For instance, if you shoot in the Aperture priority mode, and you have a scene where f2.8, ISO 100 and 1/10s will result in correct exposure, that is 0EV, than also f2.8, ISO 200 and 1/20s will give the same result, f.4, iso 100, 1/5s, and so on. Each time you change one value, one of the other two has to change to compensate, for the EV to stay at 0.

Exposure compensation

First use for EV and their understanding is Exposure compensation. It probably happened to you, that you have been shooting in a certain conditions (snow covered landscape is a perfect example here) and all you photos came out too bright or too dark. Thats because your camera has problem determining the correct exposure. In this case you can compensate for this, by forcing the camera to take a positive or negative value EV instead of the 0 one.

So for instance, the mentioned snow example, cameras tend to underexpose in those situations. So by setting the exposure compensation to +1/3EV or higher, you will force the camera to overexpose every photo, so compensating for the problem.

Using exposure compensation is different on every camera, but mostly there is a wheel you turn to do so in the menu, or there is a specific wheel with EV markings on it. These have no effect in the Manual mode, as there you have to compensate manually by changing the aperture, shutter speed and ISO values.

Exposure bracketing

Exposure bracketing, is taking (or setting the camera to take) multiple photos with different EV values. For instance you can take a series of 5 photos, at -2EV, -1EV, 0EV, +1EV and +2EV.

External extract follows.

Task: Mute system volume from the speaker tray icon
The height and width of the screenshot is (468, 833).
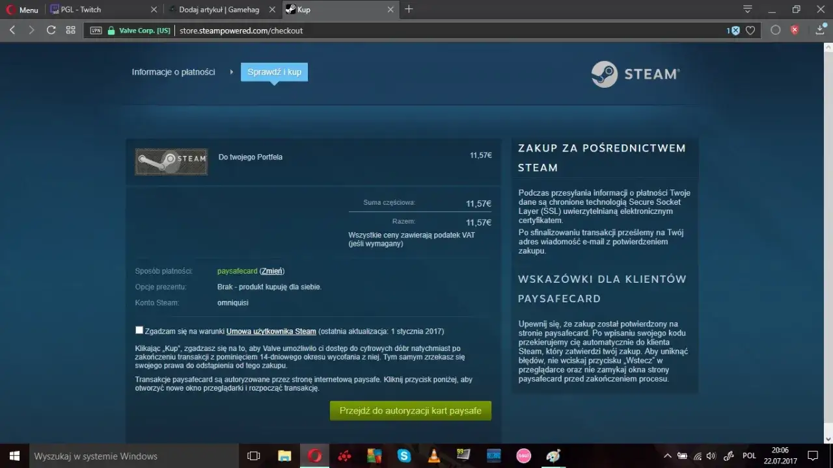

This is for instances, where you know, that not everything will be exposed in the 0EV photo properly. Again, a typical example would be having a bright sky on half of the picture. Either your scenery, or your sky is properly exposed, but usually not both. Having multiple photos with different exposures, will endure you, that you have one with properly exposed sky and one with scenery. With those, you can then continue as you need, blend them, use HDR or similar.


And advance mode would be just to manually bracket for the EV values you need, and not even do the whole series.

You can take a look at my article about taking brackets for HDR, where I also included a video that shows exposure bracketing.

All the exact exposure values can be also calculated using mathematical equations, but I don’t think you will ever need it in the field. When taking photos the camera doest that for you :)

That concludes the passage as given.